# Your goal
Show every line in the entries below that contains the string "green". Case counts.

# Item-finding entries

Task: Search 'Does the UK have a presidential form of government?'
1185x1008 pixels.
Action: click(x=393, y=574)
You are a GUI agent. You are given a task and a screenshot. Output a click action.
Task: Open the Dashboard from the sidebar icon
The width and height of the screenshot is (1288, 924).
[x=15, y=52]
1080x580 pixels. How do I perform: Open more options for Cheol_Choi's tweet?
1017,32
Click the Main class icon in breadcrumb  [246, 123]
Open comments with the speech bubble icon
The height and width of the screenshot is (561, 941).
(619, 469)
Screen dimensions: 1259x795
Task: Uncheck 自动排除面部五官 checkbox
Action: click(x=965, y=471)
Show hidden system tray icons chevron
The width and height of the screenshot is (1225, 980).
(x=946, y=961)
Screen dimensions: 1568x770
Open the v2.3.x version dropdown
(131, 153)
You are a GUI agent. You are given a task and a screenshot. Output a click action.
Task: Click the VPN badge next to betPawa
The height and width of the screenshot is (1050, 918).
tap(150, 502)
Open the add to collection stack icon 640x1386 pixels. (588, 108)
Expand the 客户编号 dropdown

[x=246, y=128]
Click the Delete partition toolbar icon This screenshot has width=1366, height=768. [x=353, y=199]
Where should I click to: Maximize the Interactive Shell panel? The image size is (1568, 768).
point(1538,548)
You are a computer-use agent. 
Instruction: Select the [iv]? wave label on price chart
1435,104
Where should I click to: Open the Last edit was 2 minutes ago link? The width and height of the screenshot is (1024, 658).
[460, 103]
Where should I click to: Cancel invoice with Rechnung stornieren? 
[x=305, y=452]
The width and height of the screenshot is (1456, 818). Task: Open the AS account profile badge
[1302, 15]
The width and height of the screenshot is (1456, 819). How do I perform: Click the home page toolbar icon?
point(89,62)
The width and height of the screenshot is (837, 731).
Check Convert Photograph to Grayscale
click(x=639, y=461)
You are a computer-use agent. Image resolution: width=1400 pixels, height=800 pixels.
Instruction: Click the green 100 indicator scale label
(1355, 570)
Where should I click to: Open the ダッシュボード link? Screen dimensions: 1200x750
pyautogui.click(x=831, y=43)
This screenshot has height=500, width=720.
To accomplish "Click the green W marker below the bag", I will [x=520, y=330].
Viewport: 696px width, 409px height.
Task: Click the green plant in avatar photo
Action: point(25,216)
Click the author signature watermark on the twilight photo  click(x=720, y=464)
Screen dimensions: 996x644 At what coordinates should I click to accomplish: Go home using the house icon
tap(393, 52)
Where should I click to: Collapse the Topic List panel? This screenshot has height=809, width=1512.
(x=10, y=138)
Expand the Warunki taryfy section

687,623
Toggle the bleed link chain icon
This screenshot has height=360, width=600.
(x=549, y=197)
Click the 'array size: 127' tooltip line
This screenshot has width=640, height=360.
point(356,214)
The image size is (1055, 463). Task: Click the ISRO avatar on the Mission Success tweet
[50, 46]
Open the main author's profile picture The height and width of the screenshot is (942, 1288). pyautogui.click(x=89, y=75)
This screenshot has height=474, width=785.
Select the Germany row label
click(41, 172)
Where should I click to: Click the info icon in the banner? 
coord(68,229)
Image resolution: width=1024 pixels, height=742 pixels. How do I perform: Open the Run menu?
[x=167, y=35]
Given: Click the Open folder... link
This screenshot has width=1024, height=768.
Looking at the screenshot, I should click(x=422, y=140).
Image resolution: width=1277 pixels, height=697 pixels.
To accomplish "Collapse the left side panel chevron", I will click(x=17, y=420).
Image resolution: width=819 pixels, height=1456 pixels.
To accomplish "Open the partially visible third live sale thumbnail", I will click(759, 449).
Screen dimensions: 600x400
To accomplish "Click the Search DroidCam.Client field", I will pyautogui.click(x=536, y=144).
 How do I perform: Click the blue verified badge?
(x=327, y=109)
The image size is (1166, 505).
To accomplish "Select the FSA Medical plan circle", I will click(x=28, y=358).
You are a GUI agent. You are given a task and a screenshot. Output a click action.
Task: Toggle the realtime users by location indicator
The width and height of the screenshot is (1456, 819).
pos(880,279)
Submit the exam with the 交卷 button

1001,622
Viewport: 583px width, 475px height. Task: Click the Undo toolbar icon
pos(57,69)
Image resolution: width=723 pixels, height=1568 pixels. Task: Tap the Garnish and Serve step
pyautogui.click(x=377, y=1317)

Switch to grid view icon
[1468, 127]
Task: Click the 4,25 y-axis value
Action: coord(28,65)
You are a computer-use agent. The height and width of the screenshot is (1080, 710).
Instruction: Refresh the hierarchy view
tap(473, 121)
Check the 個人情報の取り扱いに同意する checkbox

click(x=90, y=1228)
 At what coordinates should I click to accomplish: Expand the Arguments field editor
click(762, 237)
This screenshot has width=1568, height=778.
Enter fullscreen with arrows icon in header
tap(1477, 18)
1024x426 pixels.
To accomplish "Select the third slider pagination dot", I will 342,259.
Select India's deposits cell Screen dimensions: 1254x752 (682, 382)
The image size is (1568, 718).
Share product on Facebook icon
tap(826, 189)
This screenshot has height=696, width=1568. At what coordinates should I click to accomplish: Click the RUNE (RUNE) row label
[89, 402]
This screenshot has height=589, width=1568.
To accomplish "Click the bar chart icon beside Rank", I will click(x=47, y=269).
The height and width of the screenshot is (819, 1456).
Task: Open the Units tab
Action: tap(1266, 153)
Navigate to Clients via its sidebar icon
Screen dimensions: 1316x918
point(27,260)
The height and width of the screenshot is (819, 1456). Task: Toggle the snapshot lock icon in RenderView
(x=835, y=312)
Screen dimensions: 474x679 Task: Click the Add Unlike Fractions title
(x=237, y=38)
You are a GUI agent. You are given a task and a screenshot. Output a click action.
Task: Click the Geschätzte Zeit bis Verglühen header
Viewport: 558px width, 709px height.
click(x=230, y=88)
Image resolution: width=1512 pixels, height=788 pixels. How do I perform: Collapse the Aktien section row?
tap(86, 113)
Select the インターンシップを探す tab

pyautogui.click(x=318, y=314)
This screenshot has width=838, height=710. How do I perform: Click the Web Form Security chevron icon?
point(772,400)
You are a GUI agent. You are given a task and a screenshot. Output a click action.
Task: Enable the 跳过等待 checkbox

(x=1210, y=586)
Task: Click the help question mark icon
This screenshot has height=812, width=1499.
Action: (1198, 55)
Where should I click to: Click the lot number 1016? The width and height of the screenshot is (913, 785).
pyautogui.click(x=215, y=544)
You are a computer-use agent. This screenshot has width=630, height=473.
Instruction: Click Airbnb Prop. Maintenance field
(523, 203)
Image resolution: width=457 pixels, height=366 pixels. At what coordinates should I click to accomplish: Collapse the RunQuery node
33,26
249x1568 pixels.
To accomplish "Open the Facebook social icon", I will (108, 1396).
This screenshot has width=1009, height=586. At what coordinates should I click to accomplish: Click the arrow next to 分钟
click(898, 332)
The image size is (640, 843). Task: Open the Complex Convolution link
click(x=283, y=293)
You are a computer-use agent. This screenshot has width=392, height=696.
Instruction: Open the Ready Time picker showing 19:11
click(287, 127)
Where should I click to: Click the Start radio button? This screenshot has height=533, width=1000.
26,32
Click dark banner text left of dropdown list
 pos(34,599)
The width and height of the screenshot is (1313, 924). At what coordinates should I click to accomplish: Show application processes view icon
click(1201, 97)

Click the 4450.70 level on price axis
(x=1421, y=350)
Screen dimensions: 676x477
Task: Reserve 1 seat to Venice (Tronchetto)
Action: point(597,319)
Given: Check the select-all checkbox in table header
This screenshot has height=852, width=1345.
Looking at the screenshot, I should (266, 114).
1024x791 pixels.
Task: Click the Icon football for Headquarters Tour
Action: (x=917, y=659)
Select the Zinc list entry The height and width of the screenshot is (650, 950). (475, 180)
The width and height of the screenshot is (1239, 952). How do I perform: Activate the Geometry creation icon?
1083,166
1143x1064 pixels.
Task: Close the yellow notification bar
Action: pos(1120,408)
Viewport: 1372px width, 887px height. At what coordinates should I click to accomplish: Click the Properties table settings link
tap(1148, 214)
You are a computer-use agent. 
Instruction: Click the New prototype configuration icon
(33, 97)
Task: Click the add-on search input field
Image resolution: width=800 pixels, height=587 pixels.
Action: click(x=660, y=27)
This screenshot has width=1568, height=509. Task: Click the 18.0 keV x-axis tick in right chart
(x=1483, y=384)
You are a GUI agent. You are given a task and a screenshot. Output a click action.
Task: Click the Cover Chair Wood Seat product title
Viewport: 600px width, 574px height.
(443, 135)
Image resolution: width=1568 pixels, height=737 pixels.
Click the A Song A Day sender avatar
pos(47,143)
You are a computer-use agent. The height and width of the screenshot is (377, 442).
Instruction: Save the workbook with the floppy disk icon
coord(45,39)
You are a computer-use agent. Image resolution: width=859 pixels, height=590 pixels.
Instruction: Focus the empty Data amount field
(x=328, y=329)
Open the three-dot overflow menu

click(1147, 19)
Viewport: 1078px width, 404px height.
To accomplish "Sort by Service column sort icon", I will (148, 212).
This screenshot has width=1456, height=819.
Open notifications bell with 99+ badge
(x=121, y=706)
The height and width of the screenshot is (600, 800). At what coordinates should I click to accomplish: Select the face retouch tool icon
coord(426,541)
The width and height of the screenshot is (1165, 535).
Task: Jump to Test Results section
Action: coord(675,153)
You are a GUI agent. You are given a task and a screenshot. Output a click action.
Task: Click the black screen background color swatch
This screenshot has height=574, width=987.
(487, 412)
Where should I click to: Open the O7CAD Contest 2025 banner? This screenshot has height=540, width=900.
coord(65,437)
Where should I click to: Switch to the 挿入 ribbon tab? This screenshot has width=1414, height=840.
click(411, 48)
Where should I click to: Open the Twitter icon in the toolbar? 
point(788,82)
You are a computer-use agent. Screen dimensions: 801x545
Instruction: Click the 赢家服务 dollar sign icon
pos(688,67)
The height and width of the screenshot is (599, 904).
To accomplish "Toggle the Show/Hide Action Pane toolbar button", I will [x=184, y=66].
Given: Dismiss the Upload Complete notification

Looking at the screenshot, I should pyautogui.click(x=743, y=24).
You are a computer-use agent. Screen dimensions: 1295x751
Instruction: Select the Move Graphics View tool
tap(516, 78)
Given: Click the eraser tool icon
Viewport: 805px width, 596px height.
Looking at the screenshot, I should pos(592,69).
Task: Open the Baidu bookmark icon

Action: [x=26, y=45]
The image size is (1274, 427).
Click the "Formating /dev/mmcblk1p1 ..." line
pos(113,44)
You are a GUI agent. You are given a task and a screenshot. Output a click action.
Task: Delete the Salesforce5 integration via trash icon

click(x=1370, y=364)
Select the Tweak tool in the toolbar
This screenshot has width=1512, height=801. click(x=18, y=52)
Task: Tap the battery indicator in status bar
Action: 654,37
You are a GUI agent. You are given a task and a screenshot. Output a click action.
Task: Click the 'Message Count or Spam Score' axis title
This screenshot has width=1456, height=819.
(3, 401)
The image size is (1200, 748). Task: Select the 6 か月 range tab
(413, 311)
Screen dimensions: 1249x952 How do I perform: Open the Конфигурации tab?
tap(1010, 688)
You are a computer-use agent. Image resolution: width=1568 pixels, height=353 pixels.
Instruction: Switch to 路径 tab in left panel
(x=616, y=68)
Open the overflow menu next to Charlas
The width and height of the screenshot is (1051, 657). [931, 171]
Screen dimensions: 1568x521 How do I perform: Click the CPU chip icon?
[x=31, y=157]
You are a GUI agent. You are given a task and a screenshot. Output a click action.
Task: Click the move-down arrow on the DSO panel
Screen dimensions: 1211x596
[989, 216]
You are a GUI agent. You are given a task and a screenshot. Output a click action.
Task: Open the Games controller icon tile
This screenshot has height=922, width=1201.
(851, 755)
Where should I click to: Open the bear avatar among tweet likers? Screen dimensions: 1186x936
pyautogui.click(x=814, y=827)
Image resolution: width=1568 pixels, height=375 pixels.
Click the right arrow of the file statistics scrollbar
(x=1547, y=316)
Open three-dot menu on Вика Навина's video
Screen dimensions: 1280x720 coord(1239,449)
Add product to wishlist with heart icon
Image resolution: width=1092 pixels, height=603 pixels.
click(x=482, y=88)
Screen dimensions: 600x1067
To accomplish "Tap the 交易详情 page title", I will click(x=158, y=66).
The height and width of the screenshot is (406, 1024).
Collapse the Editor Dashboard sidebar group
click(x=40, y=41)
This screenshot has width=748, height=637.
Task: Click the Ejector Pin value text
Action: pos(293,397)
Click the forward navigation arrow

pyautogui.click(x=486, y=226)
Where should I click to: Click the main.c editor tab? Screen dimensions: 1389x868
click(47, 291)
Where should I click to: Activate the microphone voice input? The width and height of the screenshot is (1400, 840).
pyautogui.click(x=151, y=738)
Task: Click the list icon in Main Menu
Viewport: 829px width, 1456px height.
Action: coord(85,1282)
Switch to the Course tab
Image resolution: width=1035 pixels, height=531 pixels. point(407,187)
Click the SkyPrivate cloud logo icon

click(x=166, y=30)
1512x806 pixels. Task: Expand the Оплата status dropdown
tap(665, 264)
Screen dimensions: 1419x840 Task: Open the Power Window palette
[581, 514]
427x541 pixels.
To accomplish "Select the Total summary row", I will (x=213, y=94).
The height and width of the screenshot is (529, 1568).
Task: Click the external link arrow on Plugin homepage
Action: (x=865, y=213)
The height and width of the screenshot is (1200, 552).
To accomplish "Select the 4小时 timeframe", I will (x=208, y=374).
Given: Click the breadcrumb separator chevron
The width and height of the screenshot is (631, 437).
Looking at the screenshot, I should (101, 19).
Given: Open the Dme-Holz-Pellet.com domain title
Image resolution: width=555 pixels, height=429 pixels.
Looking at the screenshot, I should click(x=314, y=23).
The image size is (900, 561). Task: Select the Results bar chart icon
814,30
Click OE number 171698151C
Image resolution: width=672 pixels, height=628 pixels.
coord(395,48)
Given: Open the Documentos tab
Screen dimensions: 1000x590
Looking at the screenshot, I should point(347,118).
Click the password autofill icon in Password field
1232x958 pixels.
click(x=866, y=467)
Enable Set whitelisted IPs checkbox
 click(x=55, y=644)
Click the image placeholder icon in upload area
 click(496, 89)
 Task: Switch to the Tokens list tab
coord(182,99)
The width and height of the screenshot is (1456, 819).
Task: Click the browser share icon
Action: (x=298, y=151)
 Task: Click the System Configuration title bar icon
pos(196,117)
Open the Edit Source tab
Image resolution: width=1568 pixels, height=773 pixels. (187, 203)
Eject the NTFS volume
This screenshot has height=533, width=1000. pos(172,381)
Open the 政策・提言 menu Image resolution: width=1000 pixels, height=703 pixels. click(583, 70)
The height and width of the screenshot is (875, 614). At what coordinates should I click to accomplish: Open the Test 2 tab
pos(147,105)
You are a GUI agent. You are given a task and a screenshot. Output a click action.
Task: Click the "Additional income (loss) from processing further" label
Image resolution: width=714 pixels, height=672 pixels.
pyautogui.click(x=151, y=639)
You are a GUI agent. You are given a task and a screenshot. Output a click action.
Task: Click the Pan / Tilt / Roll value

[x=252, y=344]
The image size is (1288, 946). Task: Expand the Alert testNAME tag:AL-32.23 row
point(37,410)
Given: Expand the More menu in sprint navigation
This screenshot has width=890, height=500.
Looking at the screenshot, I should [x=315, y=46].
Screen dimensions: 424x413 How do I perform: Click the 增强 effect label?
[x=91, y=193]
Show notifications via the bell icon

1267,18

# Solved exercise
Instruction: Click the green 100 indicator scale label
To accomplish "Click the green W marker below the bag", I will [x=520, y=330].
Task: Click the green plant in avatar photo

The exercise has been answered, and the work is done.